→ YOUR OBJECTIVE
Leave out the images; return the rest of the data exactly.

→ DATA FOR THIS EXERCISE
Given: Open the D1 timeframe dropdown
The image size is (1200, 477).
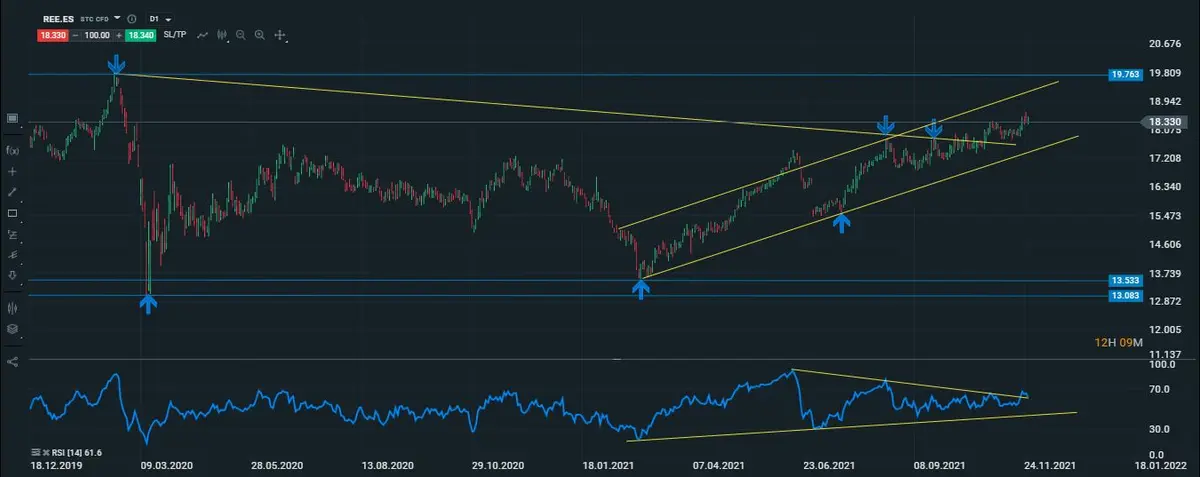Looking at the screenshot, I should tap(160, 19).
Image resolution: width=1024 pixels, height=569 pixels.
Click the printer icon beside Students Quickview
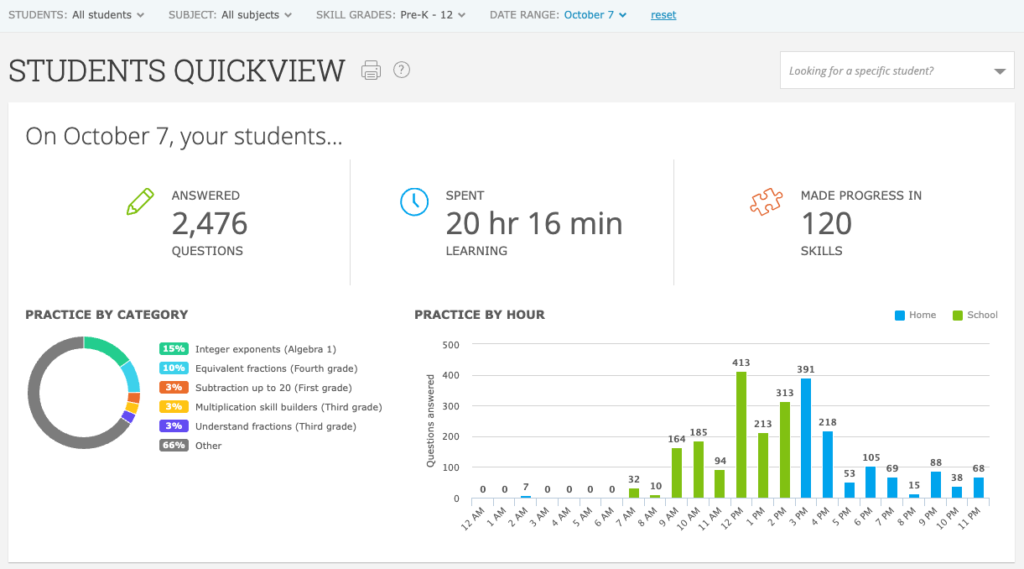click(x=371, y=70)
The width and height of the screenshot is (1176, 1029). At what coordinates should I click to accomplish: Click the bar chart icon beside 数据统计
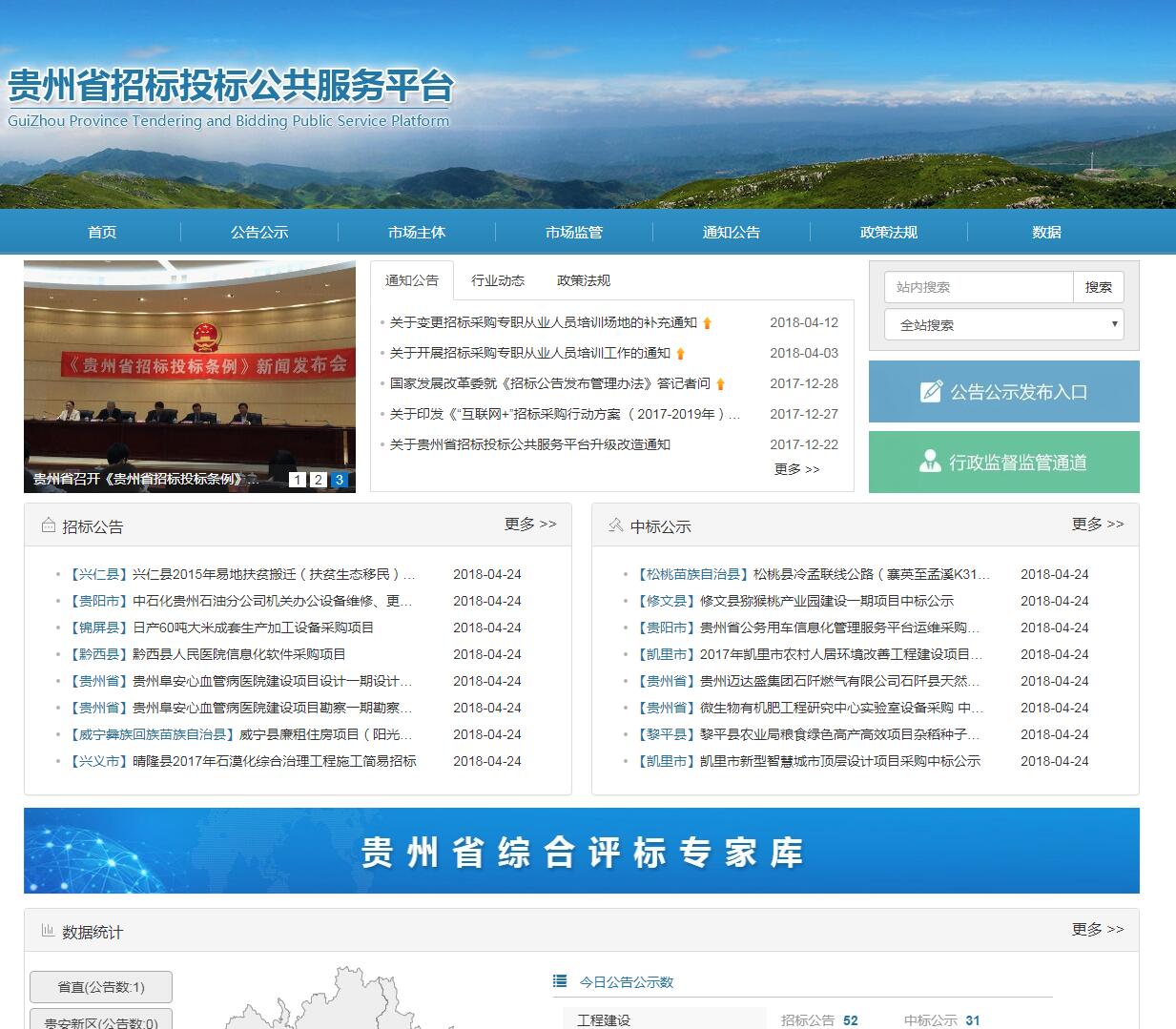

→ RESPONSE TO THE EXERCISE
Given: Open the D1 timeframe dropdown
The image size is (1200, 477).
Looking at the screenshot, I should tap(160, 19).
Image resolution: width=1024 pixels, height=569 pixels.
Click the printer icon beside Students Quickview
click(x=371, y=70)
The width and height of the screenshot is (1176, 1029). At what coordinates should I click to accomplish: Click the bar chart icon beside 数据统计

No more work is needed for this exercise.